● INSTRUCTIONS FOR THE TASK
Search the entries for the word "agent" and report each line that has it.

● DATA

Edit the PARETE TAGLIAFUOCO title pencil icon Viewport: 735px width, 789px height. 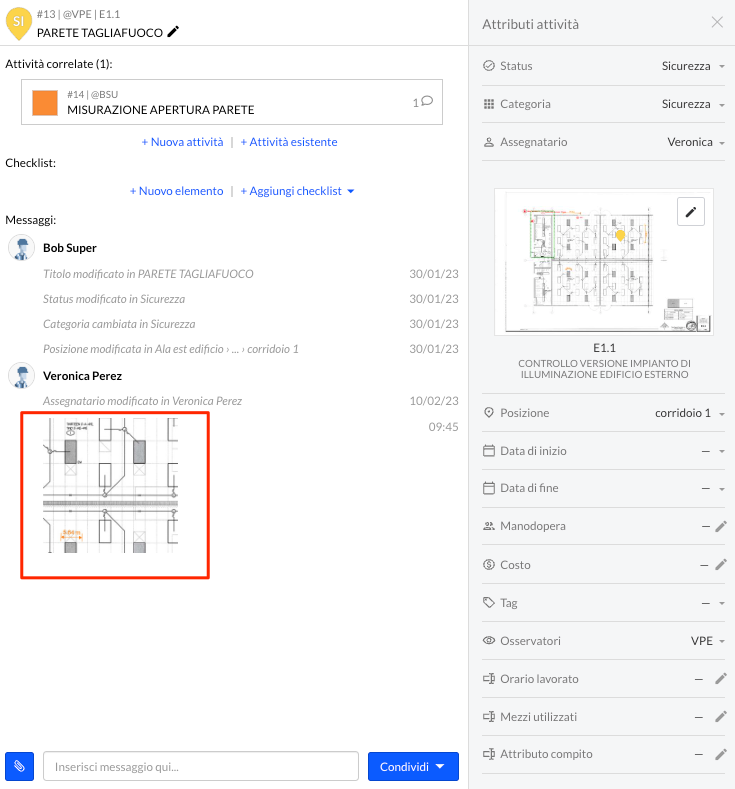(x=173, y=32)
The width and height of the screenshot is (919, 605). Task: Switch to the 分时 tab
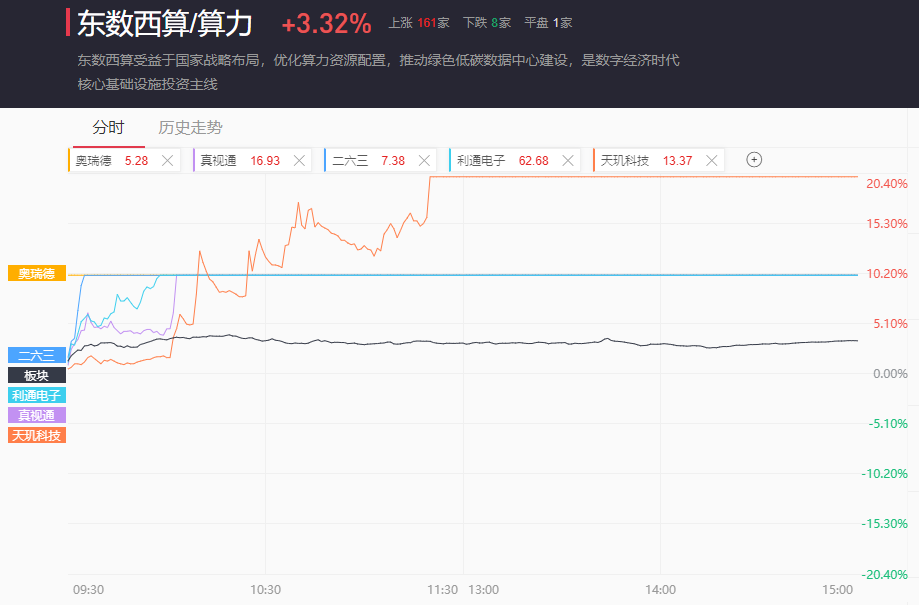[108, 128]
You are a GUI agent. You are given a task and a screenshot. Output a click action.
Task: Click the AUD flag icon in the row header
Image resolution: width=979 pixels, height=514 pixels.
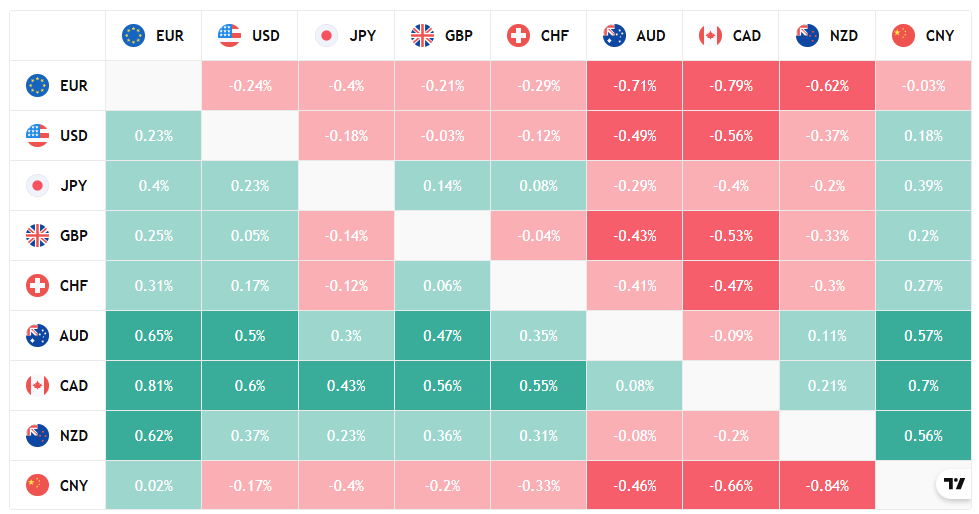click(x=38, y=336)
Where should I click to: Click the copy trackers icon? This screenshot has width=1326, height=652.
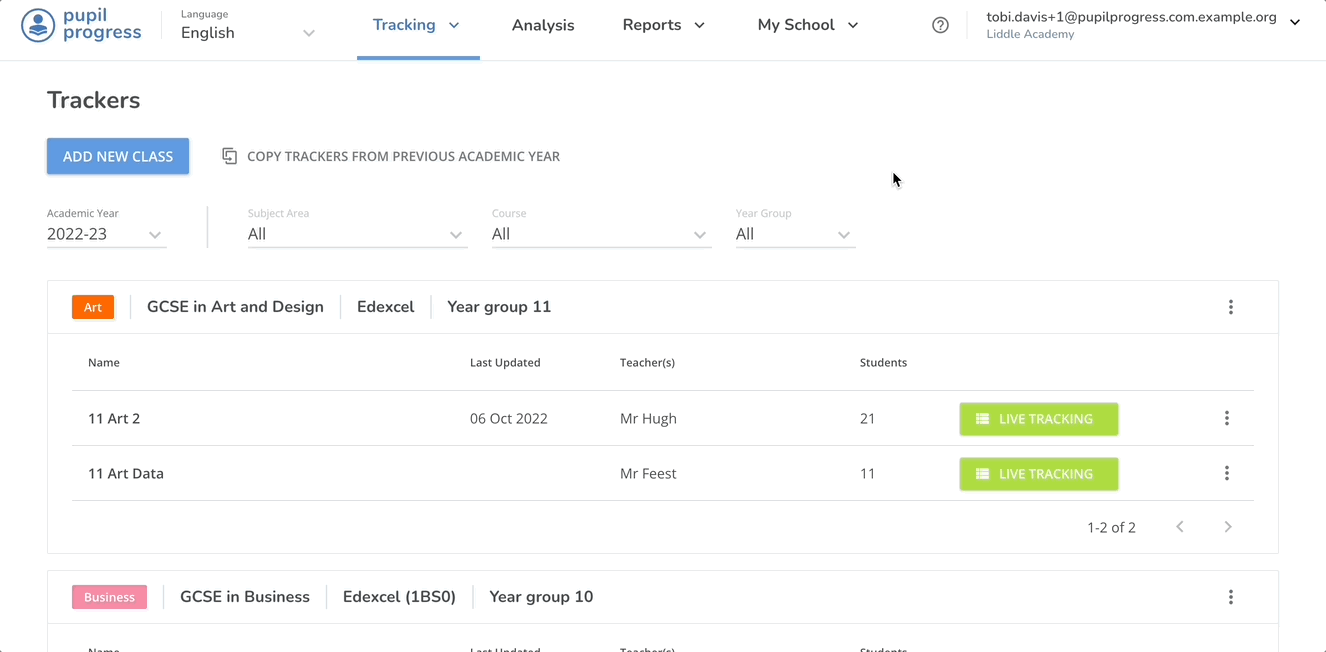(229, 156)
==
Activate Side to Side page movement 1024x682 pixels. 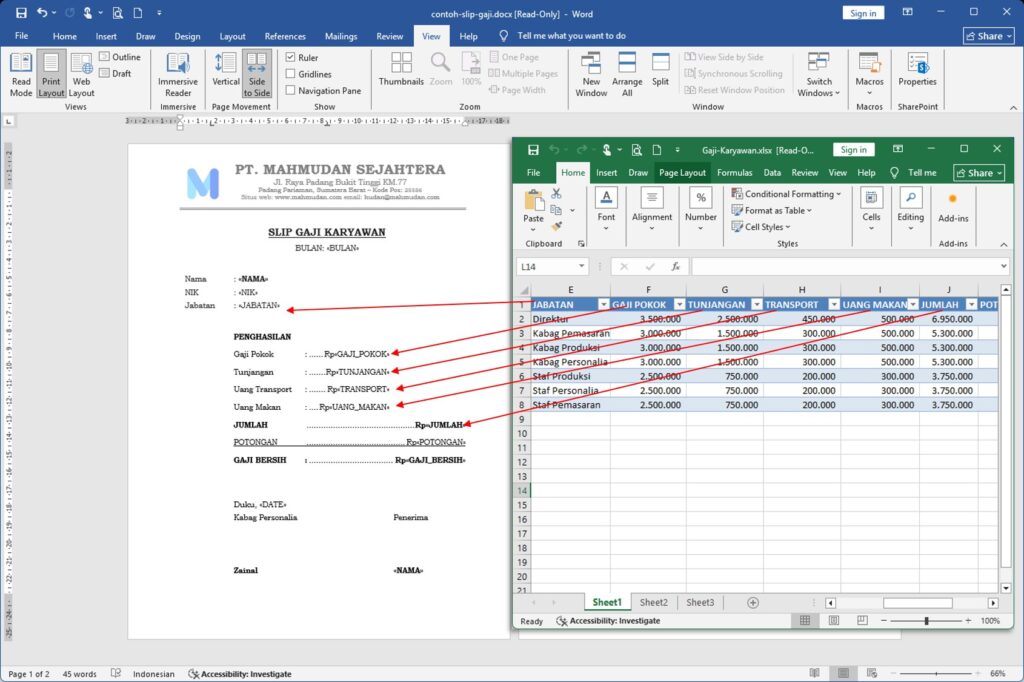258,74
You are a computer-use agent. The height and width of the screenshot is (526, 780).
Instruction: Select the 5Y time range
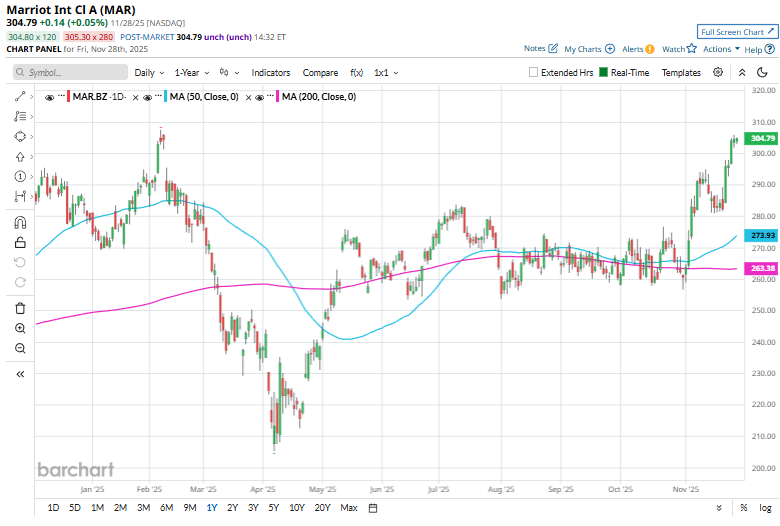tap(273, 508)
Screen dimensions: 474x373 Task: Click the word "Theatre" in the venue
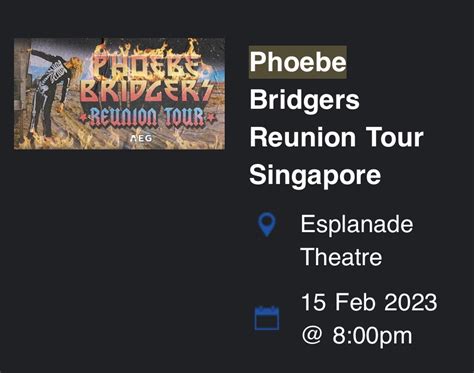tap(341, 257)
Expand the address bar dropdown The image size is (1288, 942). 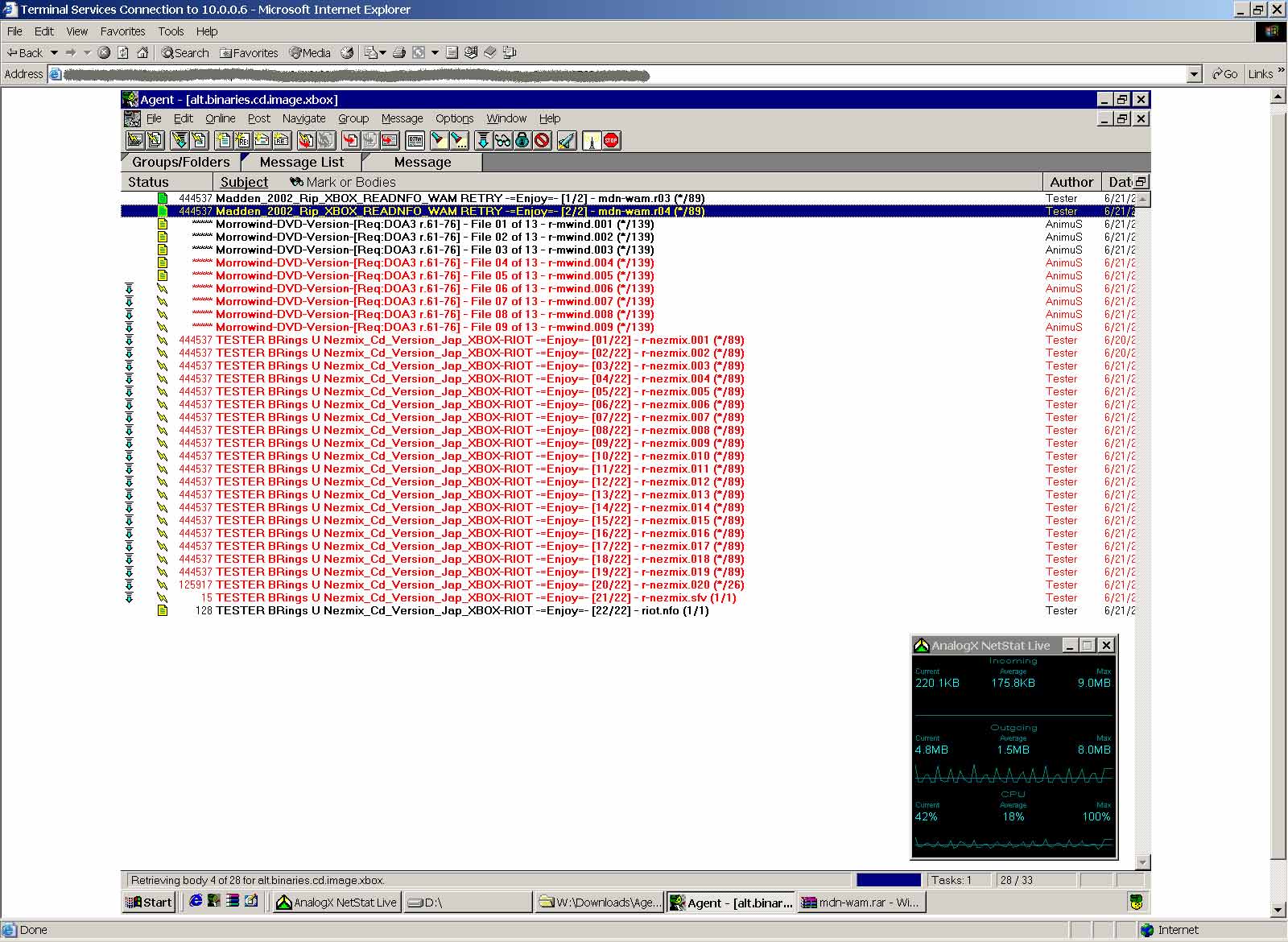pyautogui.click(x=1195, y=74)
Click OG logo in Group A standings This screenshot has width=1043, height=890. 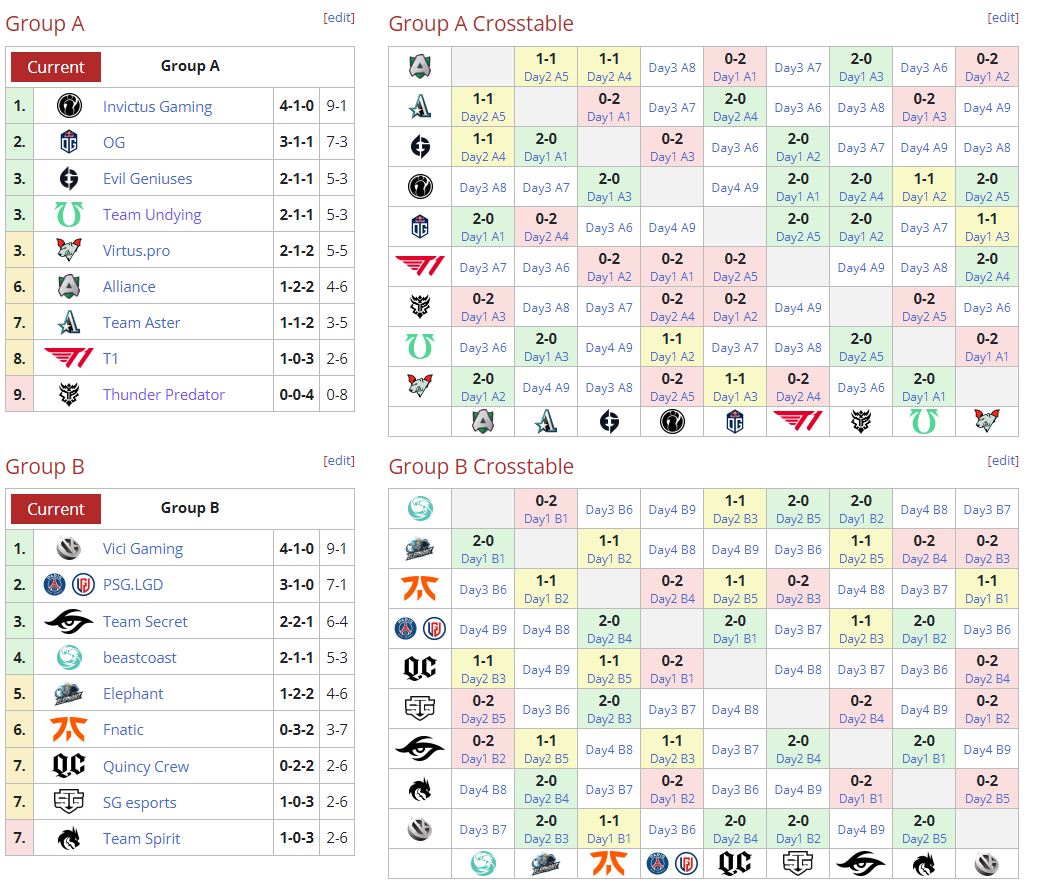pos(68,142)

● ANSWER BELOW
You are a GUI agent. You are given a task and a screenshot. Output a click action.
You are a computer-use agent. The height and width of the screenshot is (526, 780).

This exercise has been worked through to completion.